|Calmwaters ||10-02-2009 04:00 PM |
Do filters put oxygen in a tank?
Just curious about this. If so how? It seems like years ago in high school science class we learned something but as I said that was a long time ago.LOL
|studman50 ||10-02-2009 05:45 PM |
depends on what type, if you have a sump/wet/dry then yes because of the water going from the overflow to the filter it creates bubbles on the way down, HOB yes because it does disrupt the surface a little and the least aggitation and bubbles which would put O2 in the water would be a canister. now im not saying this is a great ammount, plus i just like a nice bubble wall in the back of the tank.

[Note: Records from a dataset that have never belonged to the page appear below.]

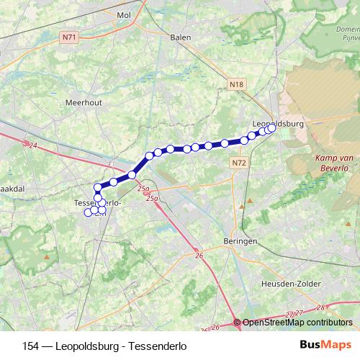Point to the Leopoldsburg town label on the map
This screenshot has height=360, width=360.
pos(279,123)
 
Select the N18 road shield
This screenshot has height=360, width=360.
pos(235,85)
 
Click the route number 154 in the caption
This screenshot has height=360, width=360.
pos(32,346)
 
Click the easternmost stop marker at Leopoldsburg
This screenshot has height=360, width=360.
pos(272,129)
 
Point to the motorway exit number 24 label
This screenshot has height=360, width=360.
pos(32,145)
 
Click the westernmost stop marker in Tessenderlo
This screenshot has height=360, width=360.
pos(89,212)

|MoneyMitch ||10-02-2009 11:20 PM |
whenever the water surface is agitated then co2 leaves and o2 enters, wet drys or trickle filters are the best since the water drips over media and is constantly being moved around swished and splashed. Money
|Byron ||10-03-2009 01:26 PM |
Previous responders are correct. If I recall, you have (or want) a planted tank. In planted aquaria, you do not want excess water surface disturbance because it drives off the CO2 that is essential for the plants. So any bubbling devices or excessive filtration is a negative. And plants produce more oxygen than they or the fish assume, so in a planted tank you are not likely to have oxygen deficiency issues unless you are way overstocked with fish or have large fish. Just to keep everything in perspective.

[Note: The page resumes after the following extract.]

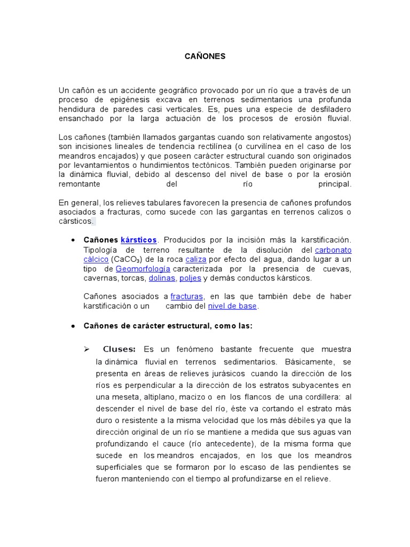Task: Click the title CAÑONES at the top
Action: point(205,56)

|Calmwaters ||10-05-2009 09:04 AM |
Thanks you guys I knew someone here one have the answers for me. And yes Byron I am thinking about turning my 44 gallon into an all real plant tank. I only have 3 small ones so far but plan on getting more little by little and replaceing my fake ones.
|ron521 ||10-06-2009 07:29 AM |
I would say that filters help the water turn over, so gas exchange can occur, and increasing the amount of gases (both oxygen and CO2) which are dissolved in the water.
Agitating the surface enhances the gas exchange, so if you have CO2 injection, you would lose CO2 as the gases dissolved in your water attempted to equalize with the atmosphere.